(Dataset entries)

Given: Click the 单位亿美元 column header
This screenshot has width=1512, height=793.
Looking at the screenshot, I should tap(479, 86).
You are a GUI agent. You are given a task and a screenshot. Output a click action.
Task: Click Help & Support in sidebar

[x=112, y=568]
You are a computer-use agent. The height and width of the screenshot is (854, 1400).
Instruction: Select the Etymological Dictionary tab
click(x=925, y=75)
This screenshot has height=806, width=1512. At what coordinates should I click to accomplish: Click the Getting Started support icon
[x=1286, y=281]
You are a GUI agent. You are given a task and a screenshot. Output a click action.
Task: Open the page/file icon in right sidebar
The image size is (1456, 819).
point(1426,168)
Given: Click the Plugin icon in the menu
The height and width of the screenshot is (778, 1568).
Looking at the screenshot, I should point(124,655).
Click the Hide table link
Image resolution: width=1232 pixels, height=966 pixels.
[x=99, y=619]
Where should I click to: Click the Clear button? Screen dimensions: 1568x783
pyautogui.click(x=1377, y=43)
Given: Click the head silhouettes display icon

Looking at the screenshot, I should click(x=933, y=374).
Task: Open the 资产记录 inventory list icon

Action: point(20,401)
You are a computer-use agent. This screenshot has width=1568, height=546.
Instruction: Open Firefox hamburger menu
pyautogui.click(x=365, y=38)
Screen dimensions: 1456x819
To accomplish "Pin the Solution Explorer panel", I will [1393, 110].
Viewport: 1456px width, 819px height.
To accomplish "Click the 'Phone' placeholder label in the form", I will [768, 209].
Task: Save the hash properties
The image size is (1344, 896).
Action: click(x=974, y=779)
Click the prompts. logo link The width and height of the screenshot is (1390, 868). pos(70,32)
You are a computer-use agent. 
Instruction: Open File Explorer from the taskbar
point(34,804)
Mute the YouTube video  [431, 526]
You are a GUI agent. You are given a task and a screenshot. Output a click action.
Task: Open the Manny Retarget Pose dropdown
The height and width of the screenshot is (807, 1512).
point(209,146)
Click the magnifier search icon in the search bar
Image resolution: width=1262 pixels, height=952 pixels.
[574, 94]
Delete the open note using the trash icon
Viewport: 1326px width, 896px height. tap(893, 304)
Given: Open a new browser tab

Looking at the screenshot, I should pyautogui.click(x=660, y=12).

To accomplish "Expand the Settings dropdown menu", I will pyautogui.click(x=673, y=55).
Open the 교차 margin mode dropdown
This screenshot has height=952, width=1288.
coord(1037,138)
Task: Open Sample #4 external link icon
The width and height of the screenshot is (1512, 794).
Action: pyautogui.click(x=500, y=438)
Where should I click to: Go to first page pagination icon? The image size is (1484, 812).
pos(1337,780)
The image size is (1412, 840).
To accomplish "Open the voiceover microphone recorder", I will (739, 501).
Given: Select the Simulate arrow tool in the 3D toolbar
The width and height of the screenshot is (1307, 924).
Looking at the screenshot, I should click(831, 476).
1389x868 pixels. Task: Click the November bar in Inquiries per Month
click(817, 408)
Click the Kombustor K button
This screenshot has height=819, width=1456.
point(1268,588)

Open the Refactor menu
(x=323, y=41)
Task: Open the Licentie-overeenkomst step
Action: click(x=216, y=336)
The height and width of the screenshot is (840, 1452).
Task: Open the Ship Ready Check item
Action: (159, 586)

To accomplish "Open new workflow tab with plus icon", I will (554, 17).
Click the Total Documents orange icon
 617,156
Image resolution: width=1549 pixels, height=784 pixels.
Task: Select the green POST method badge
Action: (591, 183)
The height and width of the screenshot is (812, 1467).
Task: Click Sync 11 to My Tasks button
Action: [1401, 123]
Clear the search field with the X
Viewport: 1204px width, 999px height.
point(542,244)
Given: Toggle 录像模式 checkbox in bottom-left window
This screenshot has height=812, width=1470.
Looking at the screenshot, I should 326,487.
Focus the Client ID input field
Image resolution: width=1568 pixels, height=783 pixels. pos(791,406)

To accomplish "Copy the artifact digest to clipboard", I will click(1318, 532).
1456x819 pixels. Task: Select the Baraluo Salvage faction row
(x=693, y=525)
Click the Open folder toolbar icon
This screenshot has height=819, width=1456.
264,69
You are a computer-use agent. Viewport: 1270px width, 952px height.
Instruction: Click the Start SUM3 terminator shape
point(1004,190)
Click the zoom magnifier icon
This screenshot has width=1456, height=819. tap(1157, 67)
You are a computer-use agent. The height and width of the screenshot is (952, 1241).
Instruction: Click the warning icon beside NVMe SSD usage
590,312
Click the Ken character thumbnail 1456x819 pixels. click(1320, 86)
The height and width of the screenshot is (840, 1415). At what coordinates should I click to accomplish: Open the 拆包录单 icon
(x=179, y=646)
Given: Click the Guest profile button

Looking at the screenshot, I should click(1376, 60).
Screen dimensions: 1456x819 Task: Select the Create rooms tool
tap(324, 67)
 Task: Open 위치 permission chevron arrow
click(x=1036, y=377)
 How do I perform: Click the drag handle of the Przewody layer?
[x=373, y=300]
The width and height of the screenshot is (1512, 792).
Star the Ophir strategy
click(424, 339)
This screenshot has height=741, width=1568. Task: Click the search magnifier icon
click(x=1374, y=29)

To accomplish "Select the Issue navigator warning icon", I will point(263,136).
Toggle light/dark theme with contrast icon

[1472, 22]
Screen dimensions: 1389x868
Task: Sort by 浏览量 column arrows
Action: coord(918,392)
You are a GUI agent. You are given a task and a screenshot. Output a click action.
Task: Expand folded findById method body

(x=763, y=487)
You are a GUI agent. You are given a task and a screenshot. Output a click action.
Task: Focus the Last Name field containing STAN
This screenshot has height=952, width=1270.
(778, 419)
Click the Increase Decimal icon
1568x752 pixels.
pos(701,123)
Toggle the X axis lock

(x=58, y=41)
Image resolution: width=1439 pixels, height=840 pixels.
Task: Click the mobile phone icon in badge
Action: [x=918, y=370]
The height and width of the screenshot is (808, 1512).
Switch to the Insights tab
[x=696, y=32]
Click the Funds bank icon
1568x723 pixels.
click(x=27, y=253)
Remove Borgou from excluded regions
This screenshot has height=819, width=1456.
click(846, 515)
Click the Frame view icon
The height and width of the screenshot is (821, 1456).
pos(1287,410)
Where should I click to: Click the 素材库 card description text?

→ **Your goal**: Your task for the entries above: copy exactly the span starting with the line with "Viewport: 1456px width, 819px height." and going on through the line with "Click the magnifier", both lines included, and nothing else.

→ **Solved exercise**:
Viewport: 1456px width, 819px height.
To accomplish "Click the 'Phone' placeholder label in the form", I will [768, 209].
Task: Save the hash properties
The image size is (1344, 896).
Action: click(x=974, y=779)
Click the prompts. logo link The width and height of the screenshot is (1390, 868). pos(70,32)
You are a computer-use agent. 
Instruction: Open File Explorer from the taskbar
point(34,804)
Mute the YouTube video  [431, 526]
You are a GUI agent. You are given a task and a screenshot. Output a click action.
Task: Open the Manny Retarget Pose dropdown
The height and width of the screenshot is (807, 1512).
point(209,146)
Click the magnifier search icon in the search bar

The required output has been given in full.